Soal Tertulis 1: Ringkas paragraf dalam bacaan tentang agama lokal yang diawali "Pembahasan tentang agama (maupun yang lain)" tanpa menghilangkan fakta utamanya.
Soal Tertulis 2: Ulangi tanpa perubahan bagian bacaan tentang agama lokal di antara "Pembahasan tentang agama" dan "kerajaan atau negara.", termasuk kedua batas itu.

Bacaan:
****************************************

Tagged Under:

Diskusi Mingguan #3 : Agama Lokal


(Ditulis oleh: Abdul Mujib) 
Pembahasan tentang agama (maupun yang lain) seringkali memunculkan dikotomi; agama bisa dipahami sebagai firman tuhan atau tradisi. Secara akademik, tulisan ini mencoba untuk melihat agama dari perspektif yang berbeda. Wilfred Cantwel Smith (1964) mengungkapkan bahwa terbentuknya agama secara institusional sekitar abad ke-16, dimana pada saat itu Kristen sebagai prototype (model) bagi kiblat terbentuknya agama yang lain. Standararisasi agama yang terdiri dari adanya kepercayaan Tuhan, doktrin serta penganutnya ini (yang harus transnasional; agama harus dianut diberbagai negara), dalam bukunya disebut reifikasi, yaitu peng-empirisan yang abstrak (atau lebih tepatnya, penarikan garis kesamaan tentang apa yang disebut agama). Karena sebelum zaman kolonial, di Barat, agama bagi pemeluknya dipahami sebagai community yang lekat dengan kerajaan atau negara.
Untuk kasus Hindu dan Budha mempunyai perlakukan/ proses yang berbeda. Masih akibat dari post-kolonial, hindu dan budha dianggap sebagai agama karena untuk menyebut daerah jajahan Barat yaitu India. Untuk menggolongkannya, mereka “dipaksa” untuk mempunyai Tuhan dengan cara melabeli –ism, sehingga menjadi Hinduism dan Budhism. Kedua agama ini yang pada awalnya (hanya) tradisi, berkembang ke berbagai belahan dunia. Untuk Islam, yang menolak untuk disebut Mohammadism, mempunyai daya tawar pada saat itu. Oleh karena itu, agama dalam akademik merupakan social construction; agama bukan dianggap sebagai yang lahir secara alamiah, tetapi agama hidup dalam sejarah manusia (Bagir, 2015).

****************************************

Baris Data:
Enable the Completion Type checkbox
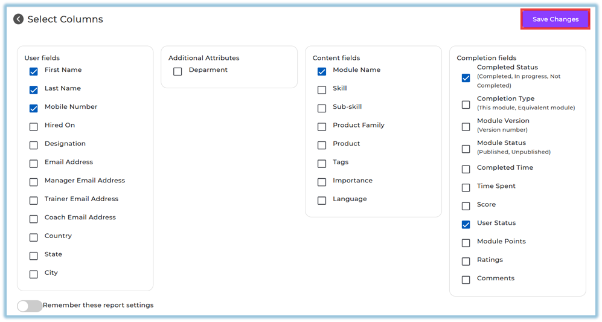This screenshot has width=602, height=322. click(x=466, y=105)
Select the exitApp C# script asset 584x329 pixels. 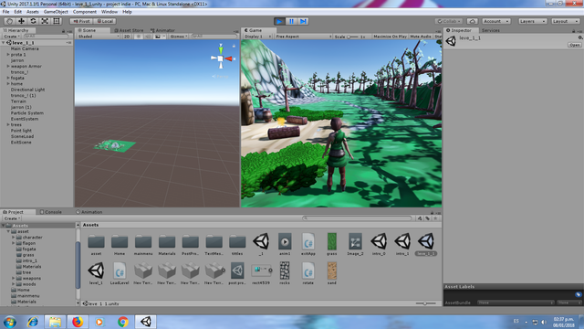(x=308, y=244)
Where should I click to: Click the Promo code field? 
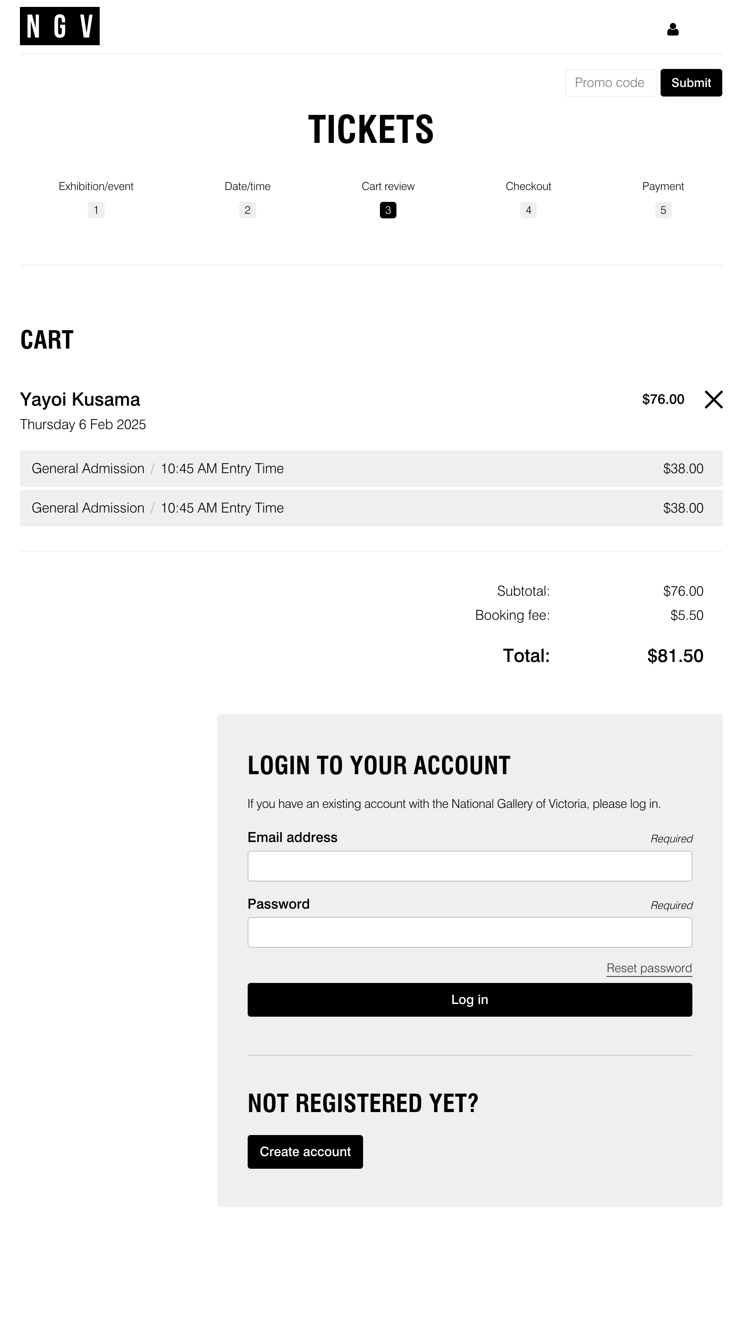click(x=610, y=83)
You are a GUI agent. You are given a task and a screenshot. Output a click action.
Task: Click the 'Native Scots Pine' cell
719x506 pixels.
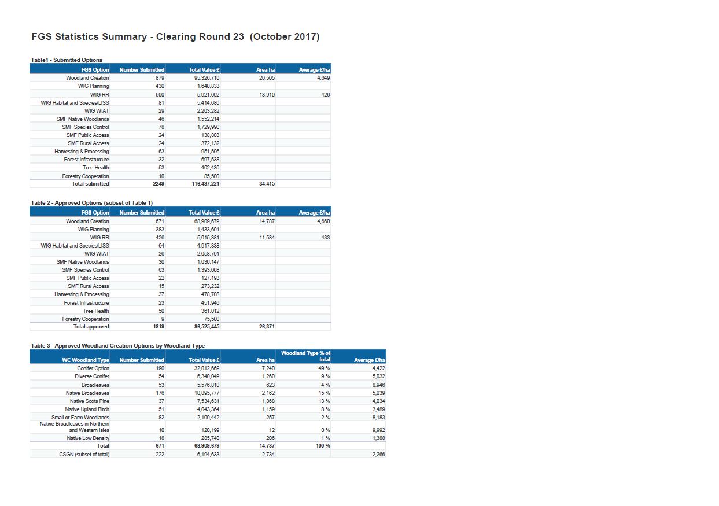[90, 401]
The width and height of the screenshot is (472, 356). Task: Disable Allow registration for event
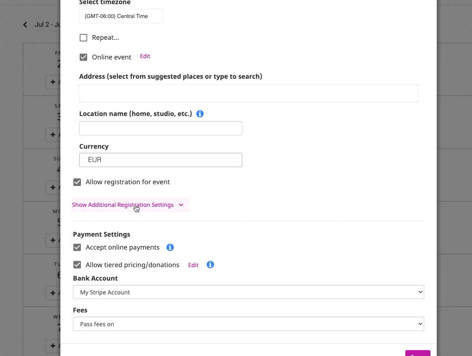coord(77,182)
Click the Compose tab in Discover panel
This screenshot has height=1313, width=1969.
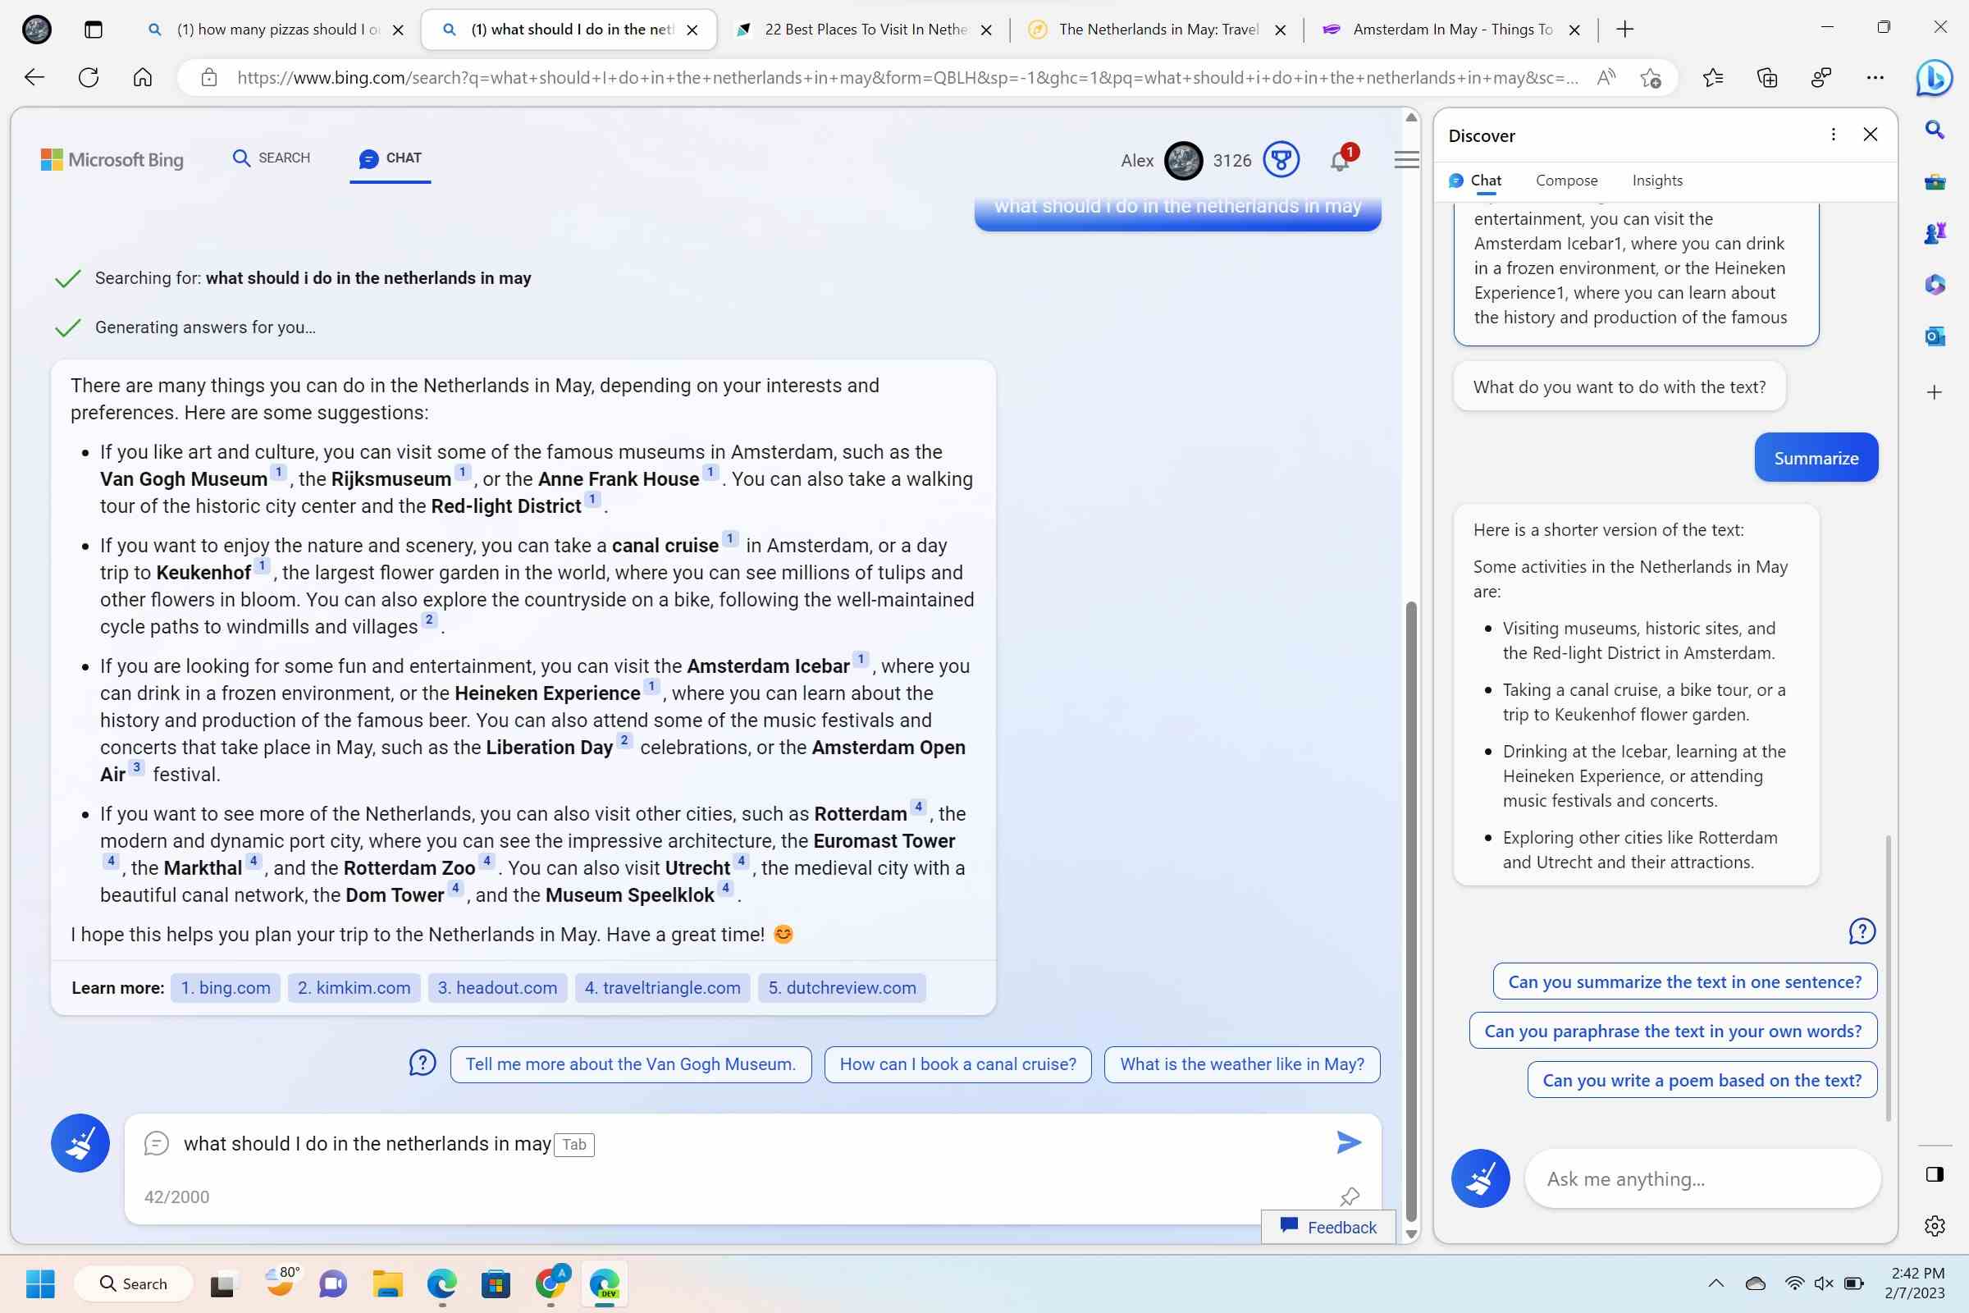click(1566, 179)
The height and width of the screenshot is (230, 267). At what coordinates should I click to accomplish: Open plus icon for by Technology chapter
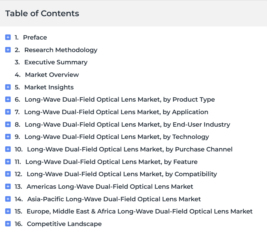8,137
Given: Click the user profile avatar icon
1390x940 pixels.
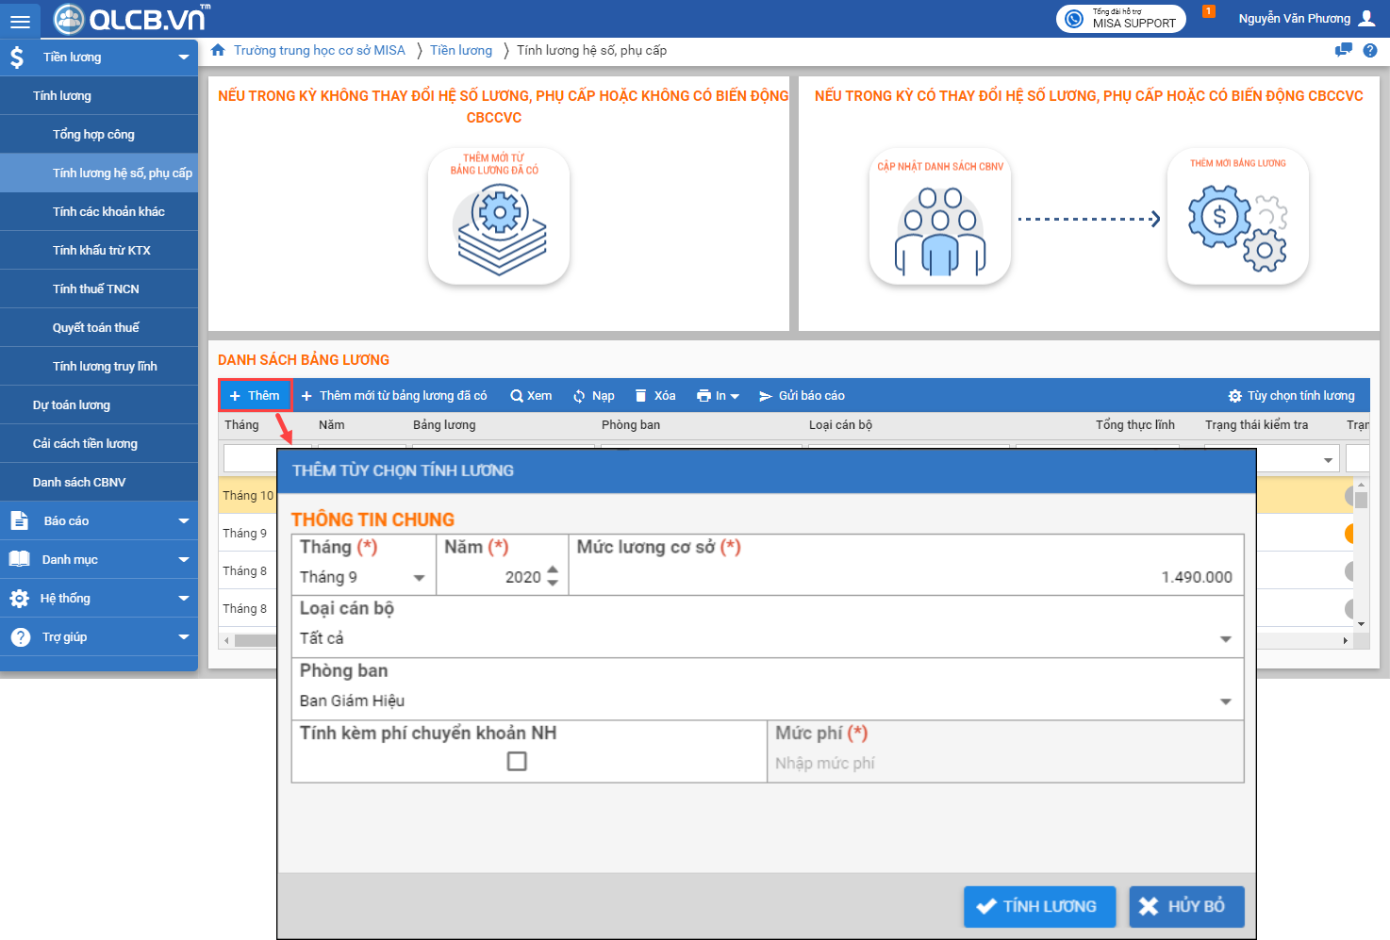Looking at the screenshot, I should click(1366, 18).
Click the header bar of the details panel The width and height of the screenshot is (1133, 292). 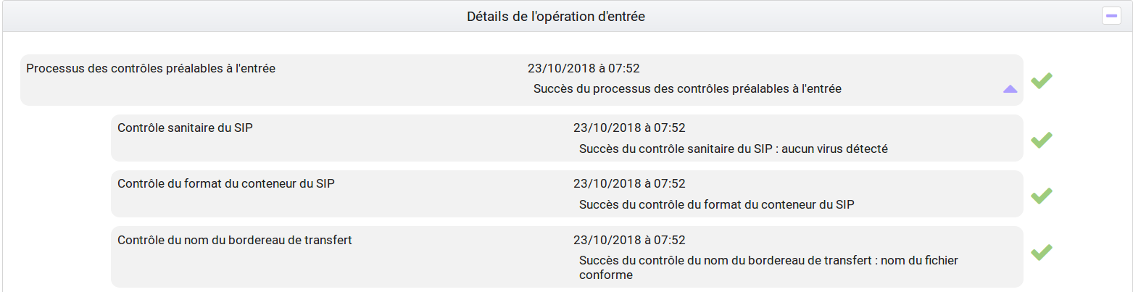click(x=566, y=16)
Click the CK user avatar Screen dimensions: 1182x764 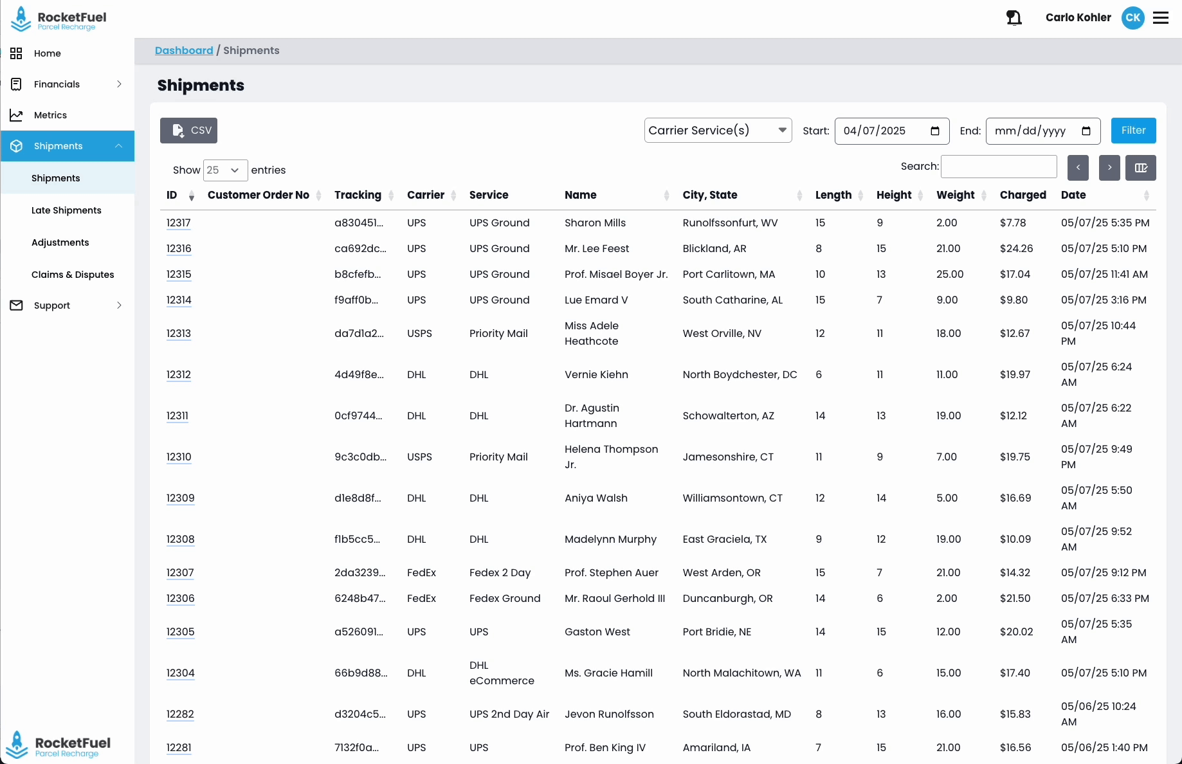point(1132,18)
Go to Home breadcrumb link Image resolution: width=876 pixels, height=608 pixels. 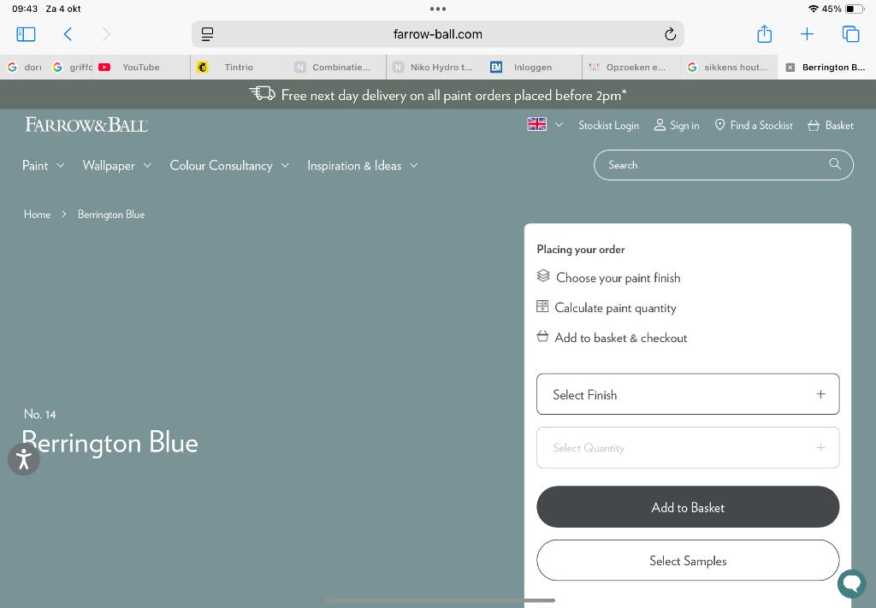(x=37, y=214)
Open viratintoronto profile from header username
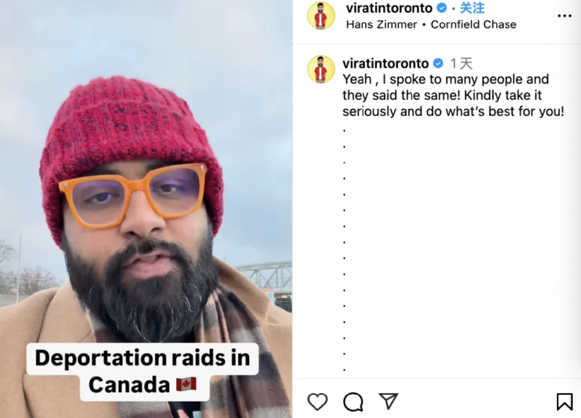 coord(389,8)
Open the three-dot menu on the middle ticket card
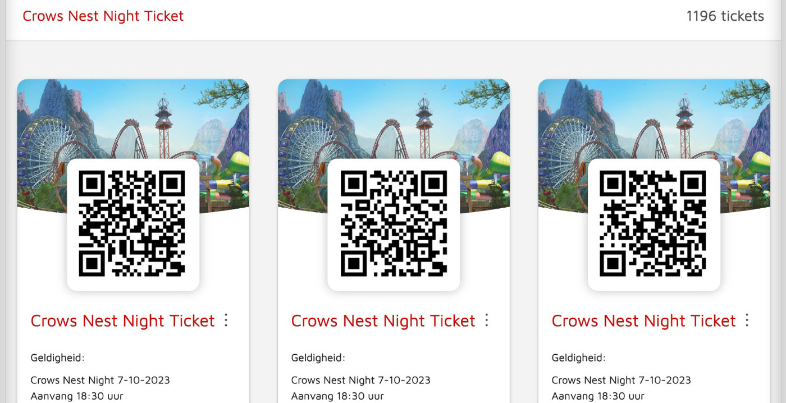Screen dimensions: 786x403 tap(487, 320)
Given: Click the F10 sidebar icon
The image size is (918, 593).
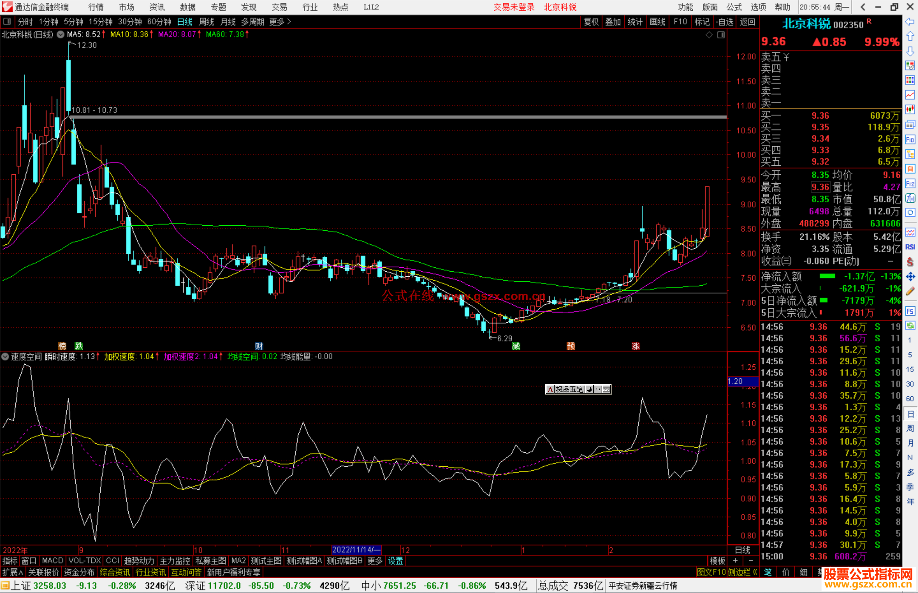Looking at the screenshot, I should tap(910, 139).
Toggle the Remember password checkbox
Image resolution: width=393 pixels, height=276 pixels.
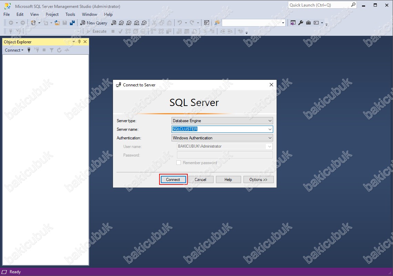[x=179, y=163]
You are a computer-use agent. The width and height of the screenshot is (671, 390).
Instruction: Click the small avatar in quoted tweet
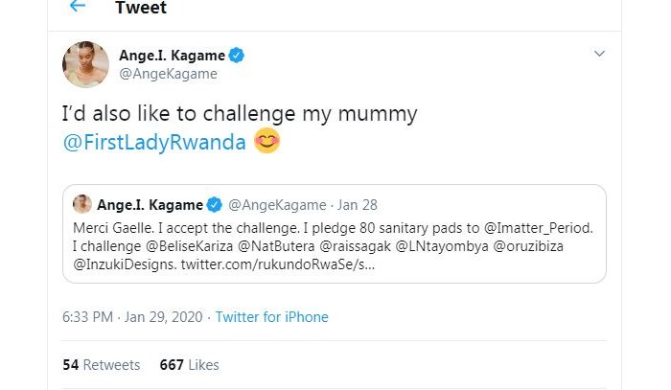click(x=82, y=204)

****************************************

Jawaban Lengkap 1: Pembahasan tentang agama sering memunculkan dikotomi antara agama sebagai firman tuhan dan agama sebagai tradisi. Tulisan ini mencoba melihat agama dari perspektif akademik yang berbeda. Menurut Wilfred Cantwel Smith (1964), agama terbentuk secara institusional sekitar abad ke-16, dengan Kristen sebagai prototipe bagi terbentuknya agama lain. Standardisasi agama mencakup kepercayaan kepada Tuhan, doktrin, dan penganut yang harus transnasional. Smith menyebut standardisasi ini reifikasi, yaitu pengempirisan yang abstrak. Sebelum zaman kolonial, pemeluk agama di Barat memahami agama sebagai komunitas yang lekat dengan kerajaan atau negara.

Jawaban Lengkap 2:
Pembahasan tentang agama (maupun yang lain) seringkali memunculkan dikotomi; agama bisa dipahami sebagai firman tuhan atau tradisi. Secara akademik, tulisan ini mencoba untuk melihat agama dari perspektif yang berbeda. Wilfred Cantwel Smith (1964) mengungkapkan bahwa terbentuknya agama secara institusional sekitar abad ke-16, dimana pada saat itu Kristen sebagai prototype (model) bagi kiblat terbentuknya agama yang lain. Standararisasi agama yang terdiri dari adanya kepercayaan Tuhan, doktrin serta penganutnya ini (yang harus transnasional; agama harus dianut diberbagai negara), dalam bukunya disebut reifikasi, yaitu peng-empirisan yang abstrak (atau lebih tepatnya, penarikan garis kesamaan tentang apa yang disebut agama). Karena sebelum zaman kolonial, di Barat, agama bagi pemeluknya dipahami sebagai community yang lekat dengan kerajaan atau negara.